To vote or not to vote
Aux Sources
Antoine Buéno
J'ai toujours beaucoup aimé aller voter. D'abord parce que ça me permettait d'entrer dans une école maternelle. J'adore aller renifler l'odeur des écoles maternelles, et comme ce fut pendant lontemps la seule occasion que j'avais d'y aller, je ne m'en privais pas. Et puis j'aime bien le dispositif : les isoloirs, les bulletins, l'urne enfin, bref le cérémonial citoyen et la certitude que j'accomplissais quelque chose de grand, que je mettais mes pas dans ceux dont le bulletin avait changé le monde ! Et puis surtout, j'aime le sentiment de communion, de l'action collective : un peu comme Noël ou les matches de foot : l'idée que tout le monde fasse la même chose au même moment, ça me met des frissons.

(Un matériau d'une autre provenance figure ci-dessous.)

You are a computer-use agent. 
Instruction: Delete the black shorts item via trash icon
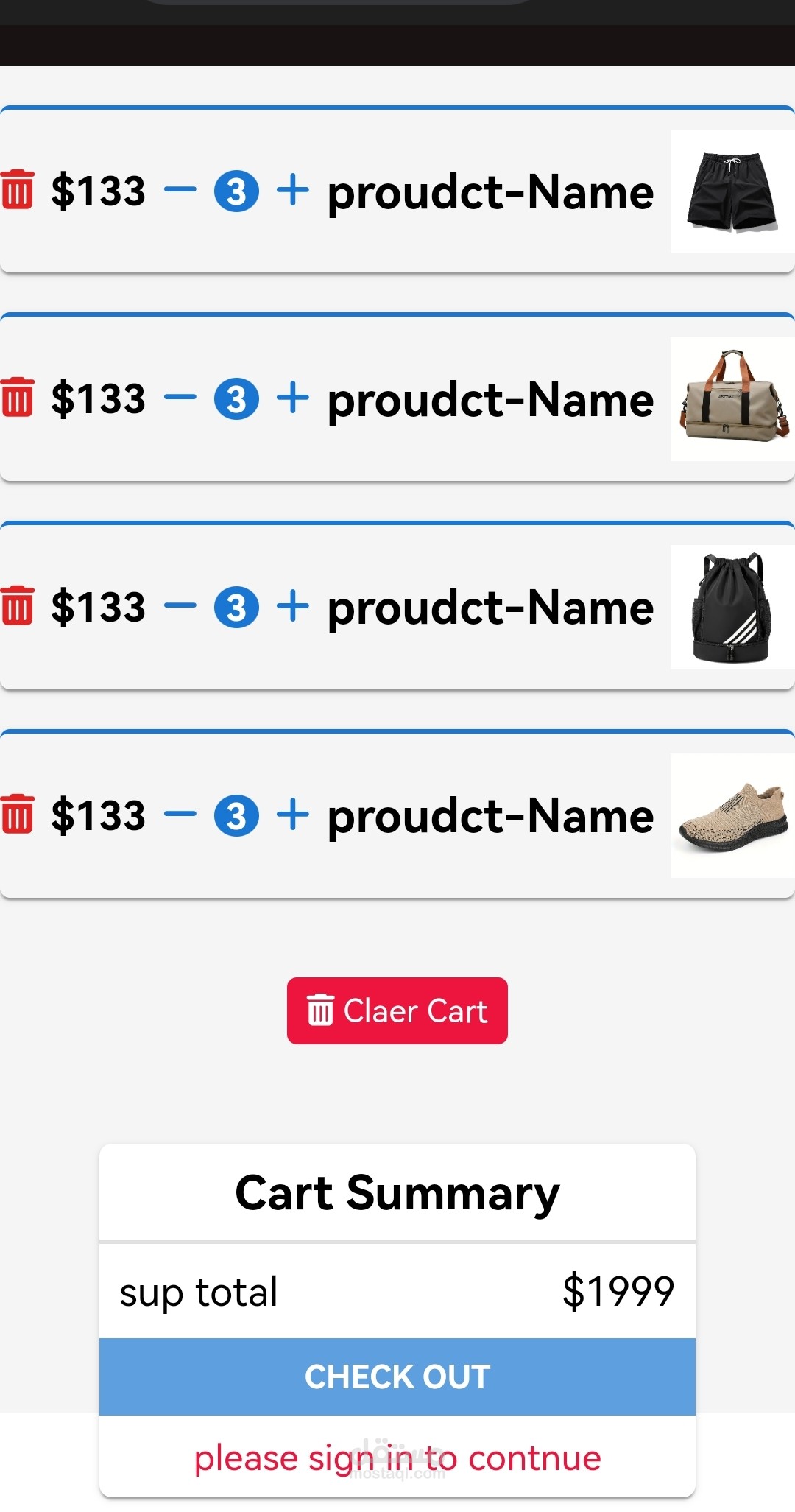(17, 190)
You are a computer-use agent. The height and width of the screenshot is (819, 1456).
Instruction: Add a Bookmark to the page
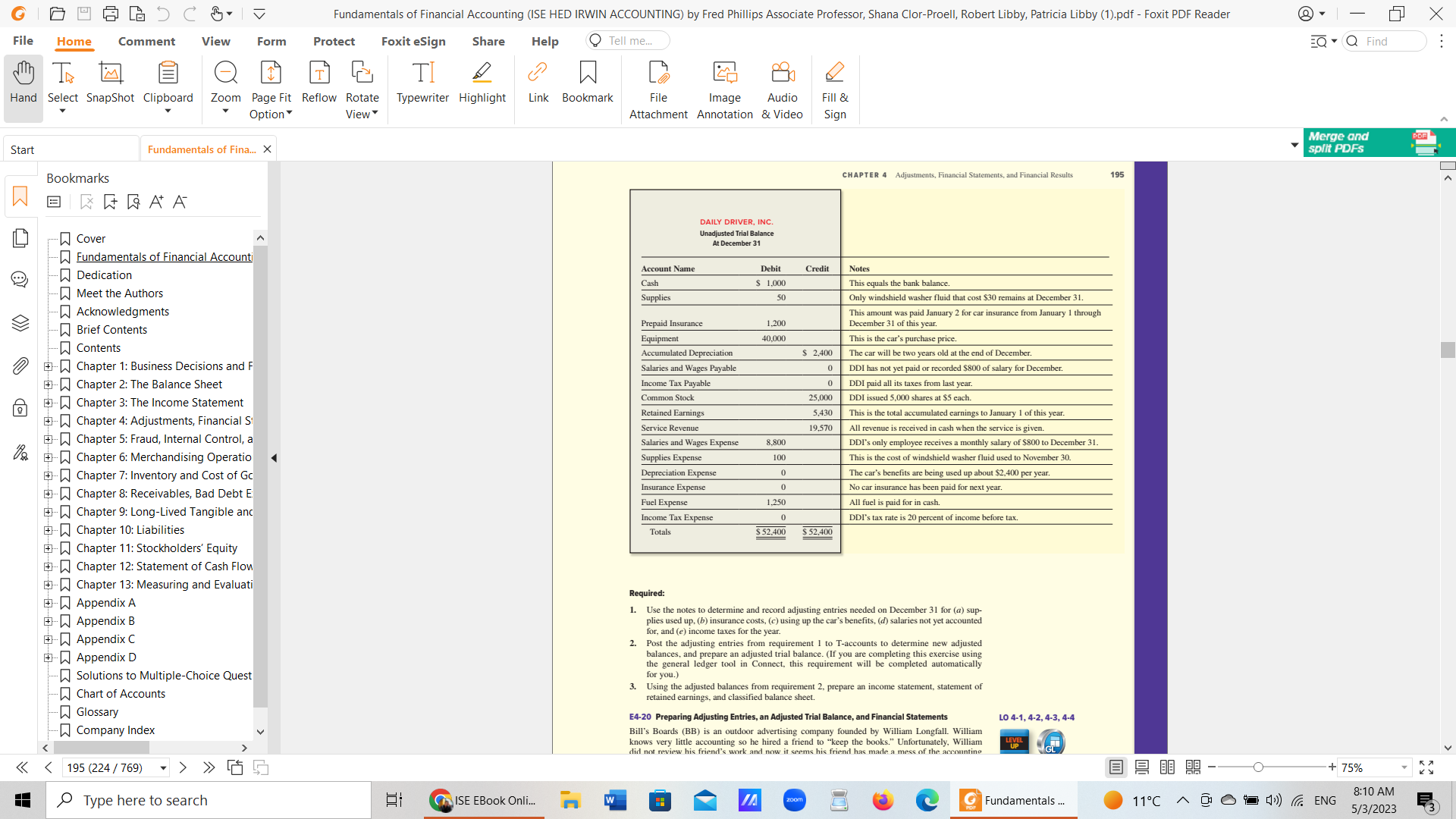[588, 83]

Et puis petit à petit, ni l'odeur de la colle et de la salle de classe, ni la chair de poule de la grand messe républicaine n'ont plus suffi à me motiver pour aller glisser la petite enveloppe dans la fente. C'était terrible : je devenais abstentionniste. Je ne me souviens plus très bien de quand ça a commencé (mais je ne me souviens pas non plus de la dernière fois que j'ai voté avec enthousiasme). J'ai fait quelques rechutes mais globalement l'idée de participer à tout ce cirque est devenue difficilement supportable. J'avais un peu honte quand même et les clips de propagande électorale se chargeaient de me rappeler à quel point j'étais une mauvaise citoyenne.

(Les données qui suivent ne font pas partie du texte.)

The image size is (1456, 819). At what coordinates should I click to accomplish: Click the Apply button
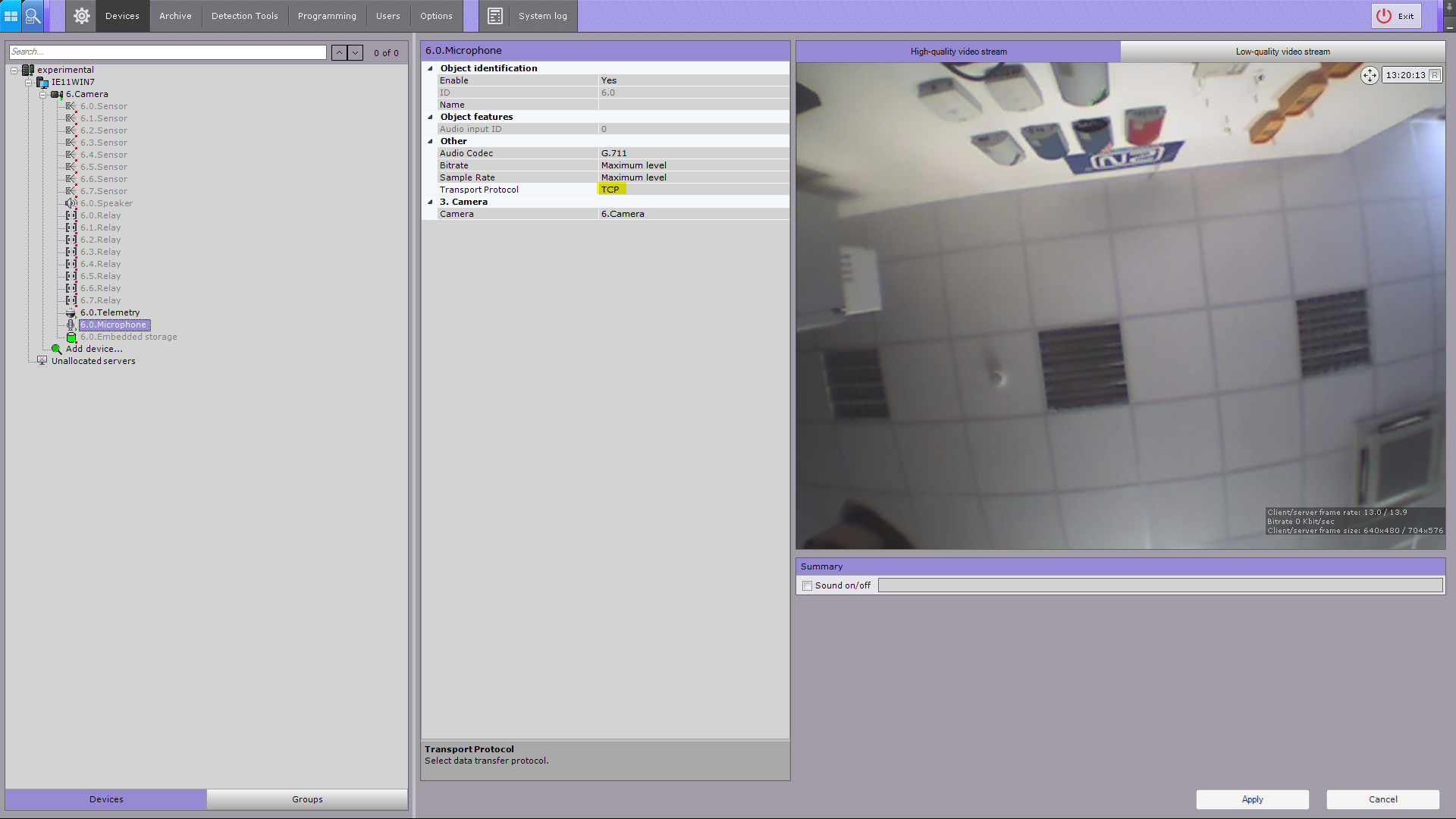(1252, 799)
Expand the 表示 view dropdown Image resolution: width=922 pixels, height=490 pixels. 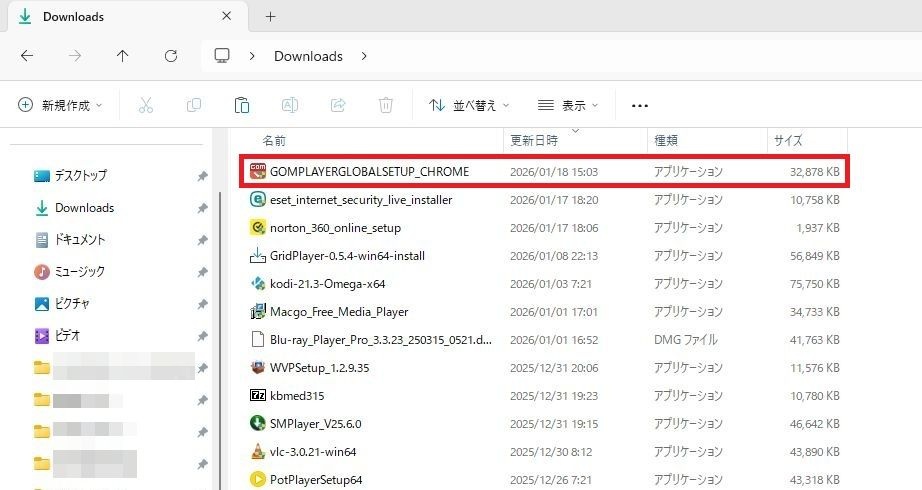coord(568,105)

J'ai depuis lu et entendu suffisamment d'arguments pour me convaincre que, dans l'état actuel du fonctionnement de nos institutions, il était très peu problable que mon vote change quoi que ce soit à la marche du monde et à son déluge d'injustices. Je sais aussi que je ne vis pas en Corée du Nord et que la France est un pays merveilleux avec un Canard enchaîné et tout et tout. Mais pourtant, je n'arrive toujours pas à répondre à cette question simple : qu'est ce qui est le plus nocif : voter ou ne pas voter?
Le livre d'Antoine Buéno entend y répondre. Il donne aux abstentionnistes convaincus ou aux hésitants, des arguments, souvent imparables (mais pas toujours), pour ne pas aller donner leur voix à ceux qui, régulièrement et avec souvent une absence totale de vergogne, viennent nous expliquer qu'avec eux, ça sera différent.
Il propose surtout de faire des abstentionnistes un mouvement unifié, structuré, un lobby en quelque sorte, capable d'aller négocier ses voix contre la garantie de voir ses revendications prises en compte. Cela pose un tas de problèmes pratiques et politiques mais c'est une propostion qui a le mérite d'exister.
En attendant d'y réfléchir, je vous souhaite à tous et à toutes beaucoup de courage pour les mois à venir!